A new report published today and containing detailed analysis of food inspections on poultry slaughterhouses across Europe has revealed a catalogue of failings to comply with existing EU standards.

The report comes as the European Commission is set to reject recommendations from an elected MEP committee to keep independent inspections in EU regulations. This would result in no independent meat inspectors being employed across the EU to examine the safety of white or red meat.

The research by Unison, which represents 600 Food Standards Agency (FSA) workers, examined the audits of ­inspections carried out at 72 poultry slaughterhouses between 2010 and 2014 by the European Commission’s Food and Veterinary Office in countries including Italy, France, Romania and Estonia.

It uncovered widespread cases of chicken meat with faecal contamination, mainly as a result of carcasses being sprayed with water on production lines – causing contaminates to spread over a wide area to other meat, as well as to surfaces and equipment.

The report said figures obtained from meat inspectors revealed that three million chickens removed from the food chain between 2012 and 2014 were recorded as being contaminated with chicken faeces.

It said: “By removing independent and state-employed meat inspectors from poultry slaughterhouses, the producer will be the judge and jury of what you will be eating. Not only will this lead to higher rates of contaminated meat ending up on your plates, and those of your children, but also to meat that will repulse us.”

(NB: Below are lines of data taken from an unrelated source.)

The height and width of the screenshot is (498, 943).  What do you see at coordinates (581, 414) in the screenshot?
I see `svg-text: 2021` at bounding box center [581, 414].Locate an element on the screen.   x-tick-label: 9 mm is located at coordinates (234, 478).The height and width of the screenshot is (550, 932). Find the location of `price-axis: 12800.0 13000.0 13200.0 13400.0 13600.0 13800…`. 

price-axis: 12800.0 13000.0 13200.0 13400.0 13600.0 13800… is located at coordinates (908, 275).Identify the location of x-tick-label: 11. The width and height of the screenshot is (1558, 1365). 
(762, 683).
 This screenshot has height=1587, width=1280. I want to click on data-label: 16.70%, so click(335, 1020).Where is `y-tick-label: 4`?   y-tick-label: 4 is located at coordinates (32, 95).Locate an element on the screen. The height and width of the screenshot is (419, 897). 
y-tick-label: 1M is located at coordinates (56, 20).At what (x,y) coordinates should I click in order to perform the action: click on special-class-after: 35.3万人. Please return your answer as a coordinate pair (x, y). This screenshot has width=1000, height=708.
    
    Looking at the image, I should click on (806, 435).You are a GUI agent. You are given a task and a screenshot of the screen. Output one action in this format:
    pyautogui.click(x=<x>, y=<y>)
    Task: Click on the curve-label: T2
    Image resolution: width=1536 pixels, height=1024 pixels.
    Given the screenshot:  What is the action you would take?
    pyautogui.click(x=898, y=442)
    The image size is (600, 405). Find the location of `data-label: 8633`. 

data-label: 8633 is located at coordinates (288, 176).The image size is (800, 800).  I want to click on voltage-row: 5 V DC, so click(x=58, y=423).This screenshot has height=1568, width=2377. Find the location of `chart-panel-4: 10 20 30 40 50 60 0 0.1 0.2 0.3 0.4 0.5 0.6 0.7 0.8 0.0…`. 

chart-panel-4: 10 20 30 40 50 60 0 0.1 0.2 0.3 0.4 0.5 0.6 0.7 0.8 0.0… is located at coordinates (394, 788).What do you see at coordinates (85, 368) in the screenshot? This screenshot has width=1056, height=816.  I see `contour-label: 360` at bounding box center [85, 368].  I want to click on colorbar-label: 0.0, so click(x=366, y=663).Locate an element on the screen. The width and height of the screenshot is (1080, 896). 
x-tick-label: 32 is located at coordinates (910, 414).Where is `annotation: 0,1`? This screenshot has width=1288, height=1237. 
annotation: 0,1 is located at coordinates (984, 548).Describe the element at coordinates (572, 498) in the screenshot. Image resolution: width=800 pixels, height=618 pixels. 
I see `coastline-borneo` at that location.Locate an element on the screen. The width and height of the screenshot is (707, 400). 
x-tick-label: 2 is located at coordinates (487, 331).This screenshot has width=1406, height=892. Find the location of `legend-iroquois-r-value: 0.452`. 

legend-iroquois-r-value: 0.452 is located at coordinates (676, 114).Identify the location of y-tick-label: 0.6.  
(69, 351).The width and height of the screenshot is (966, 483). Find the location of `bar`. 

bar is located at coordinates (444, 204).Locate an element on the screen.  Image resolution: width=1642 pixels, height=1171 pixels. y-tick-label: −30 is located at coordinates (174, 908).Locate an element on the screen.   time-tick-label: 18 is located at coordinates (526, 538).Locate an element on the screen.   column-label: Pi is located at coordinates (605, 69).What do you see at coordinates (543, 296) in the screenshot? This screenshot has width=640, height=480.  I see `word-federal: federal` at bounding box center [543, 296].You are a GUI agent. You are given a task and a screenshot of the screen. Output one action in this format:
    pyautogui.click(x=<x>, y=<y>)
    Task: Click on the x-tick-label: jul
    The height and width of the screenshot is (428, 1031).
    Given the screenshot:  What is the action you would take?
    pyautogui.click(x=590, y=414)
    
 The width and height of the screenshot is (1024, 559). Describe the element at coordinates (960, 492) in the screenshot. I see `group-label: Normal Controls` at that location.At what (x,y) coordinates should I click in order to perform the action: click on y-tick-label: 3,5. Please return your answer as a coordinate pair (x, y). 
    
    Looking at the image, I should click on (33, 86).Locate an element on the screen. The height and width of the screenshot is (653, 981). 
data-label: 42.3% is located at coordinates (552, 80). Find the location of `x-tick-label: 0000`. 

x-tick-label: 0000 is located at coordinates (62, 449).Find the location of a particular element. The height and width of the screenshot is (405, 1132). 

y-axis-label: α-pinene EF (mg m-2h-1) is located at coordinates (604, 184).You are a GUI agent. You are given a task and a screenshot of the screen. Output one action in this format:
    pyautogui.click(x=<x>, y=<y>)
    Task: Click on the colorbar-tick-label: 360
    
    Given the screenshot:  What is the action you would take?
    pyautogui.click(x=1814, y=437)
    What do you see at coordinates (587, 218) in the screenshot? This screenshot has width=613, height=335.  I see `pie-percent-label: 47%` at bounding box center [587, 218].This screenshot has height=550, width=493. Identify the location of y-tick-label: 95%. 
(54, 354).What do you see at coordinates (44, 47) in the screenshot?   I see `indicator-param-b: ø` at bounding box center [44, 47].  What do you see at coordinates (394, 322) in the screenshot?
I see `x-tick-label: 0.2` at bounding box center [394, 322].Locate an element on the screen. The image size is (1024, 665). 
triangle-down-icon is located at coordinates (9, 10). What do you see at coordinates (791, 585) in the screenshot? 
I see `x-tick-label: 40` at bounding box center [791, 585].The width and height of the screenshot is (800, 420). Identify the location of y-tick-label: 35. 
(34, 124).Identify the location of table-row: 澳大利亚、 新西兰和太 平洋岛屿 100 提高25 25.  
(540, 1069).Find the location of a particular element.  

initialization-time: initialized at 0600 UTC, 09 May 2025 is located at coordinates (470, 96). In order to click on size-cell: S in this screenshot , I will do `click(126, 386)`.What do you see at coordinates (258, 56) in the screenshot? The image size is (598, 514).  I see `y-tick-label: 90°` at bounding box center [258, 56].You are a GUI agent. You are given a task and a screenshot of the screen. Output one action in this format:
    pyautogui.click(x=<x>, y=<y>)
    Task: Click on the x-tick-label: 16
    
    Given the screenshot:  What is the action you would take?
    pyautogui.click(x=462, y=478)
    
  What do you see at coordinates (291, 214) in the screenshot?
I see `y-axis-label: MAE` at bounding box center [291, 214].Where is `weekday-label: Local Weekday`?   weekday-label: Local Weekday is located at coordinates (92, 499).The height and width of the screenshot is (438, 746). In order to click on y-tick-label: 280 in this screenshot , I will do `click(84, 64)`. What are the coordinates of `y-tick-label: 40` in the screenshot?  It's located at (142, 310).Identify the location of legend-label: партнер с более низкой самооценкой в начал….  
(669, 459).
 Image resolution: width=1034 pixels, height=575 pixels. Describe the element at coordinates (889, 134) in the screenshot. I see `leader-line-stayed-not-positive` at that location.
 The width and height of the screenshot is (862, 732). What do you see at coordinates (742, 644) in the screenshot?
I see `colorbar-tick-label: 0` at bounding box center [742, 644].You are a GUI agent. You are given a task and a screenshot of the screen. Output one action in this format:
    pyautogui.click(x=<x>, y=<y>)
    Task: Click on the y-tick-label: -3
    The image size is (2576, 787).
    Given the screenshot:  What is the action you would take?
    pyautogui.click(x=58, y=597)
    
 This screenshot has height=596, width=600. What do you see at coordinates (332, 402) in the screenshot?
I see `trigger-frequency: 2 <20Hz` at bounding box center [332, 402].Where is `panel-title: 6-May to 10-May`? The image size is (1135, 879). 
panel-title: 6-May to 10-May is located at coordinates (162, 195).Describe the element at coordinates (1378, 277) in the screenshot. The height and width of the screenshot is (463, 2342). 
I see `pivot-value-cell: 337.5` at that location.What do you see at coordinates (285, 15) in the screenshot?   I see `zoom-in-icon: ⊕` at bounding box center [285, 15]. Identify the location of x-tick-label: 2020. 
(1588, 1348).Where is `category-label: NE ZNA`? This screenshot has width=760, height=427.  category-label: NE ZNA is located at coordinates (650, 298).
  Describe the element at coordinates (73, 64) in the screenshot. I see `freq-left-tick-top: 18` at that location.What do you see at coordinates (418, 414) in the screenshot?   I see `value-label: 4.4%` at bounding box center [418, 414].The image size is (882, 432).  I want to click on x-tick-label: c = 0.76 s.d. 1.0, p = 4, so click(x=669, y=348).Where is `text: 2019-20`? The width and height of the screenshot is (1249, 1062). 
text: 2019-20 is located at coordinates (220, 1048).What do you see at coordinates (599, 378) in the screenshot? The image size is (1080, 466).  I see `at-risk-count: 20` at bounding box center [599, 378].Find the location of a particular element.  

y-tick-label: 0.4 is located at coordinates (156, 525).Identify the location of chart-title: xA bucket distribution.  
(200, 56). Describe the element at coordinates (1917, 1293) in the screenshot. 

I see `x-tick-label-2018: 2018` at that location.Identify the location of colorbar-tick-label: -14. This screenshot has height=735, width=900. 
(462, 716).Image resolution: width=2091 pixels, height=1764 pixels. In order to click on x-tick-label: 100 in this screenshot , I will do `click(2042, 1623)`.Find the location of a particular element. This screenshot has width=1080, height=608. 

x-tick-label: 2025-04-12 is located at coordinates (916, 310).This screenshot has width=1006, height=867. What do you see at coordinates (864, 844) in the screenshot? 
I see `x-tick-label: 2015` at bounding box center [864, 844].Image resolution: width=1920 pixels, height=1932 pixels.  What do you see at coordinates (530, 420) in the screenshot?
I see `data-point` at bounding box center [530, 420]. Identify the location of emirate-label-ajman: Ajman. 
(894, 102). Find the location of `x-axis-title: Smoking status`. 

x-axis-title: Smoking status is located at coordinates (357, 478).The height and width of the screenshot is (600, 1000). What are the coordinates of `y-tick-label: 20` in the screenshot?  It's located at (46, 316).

Campylobacter, which is most commonly found in chickens, is the most common cause of food poisoning in the UK, causing 280,000 cases a year.

Unison General Secretary Dave Prentis said: “Many slaughterhouses across Europe are already failing to abide by official standards designed to protect public health. Removing independent inspections altogether could have deadly consequences for consumers, as the meat from chicken is found in many pies, pastries and other products on sale across the UK.

“The people inspecting the meat we eat should be independent of the slaughterhouse owner, who benefits financially from sending as many birds as possible into the human food chain.”

Food Standards Scotland –the public sector food body for Scotland which in April took over the responsibilities previously carried out north of the Border by the FSA – said: “FSS has an official veterinarian present at all slaughterhouses in Scotland at all times when they are operating.”

A Scottish Government spokeswoman said: “We would expect the EU to ensure there are sufficient regulations in place across Europe to deliver the same high levels of hygiene and food safety.”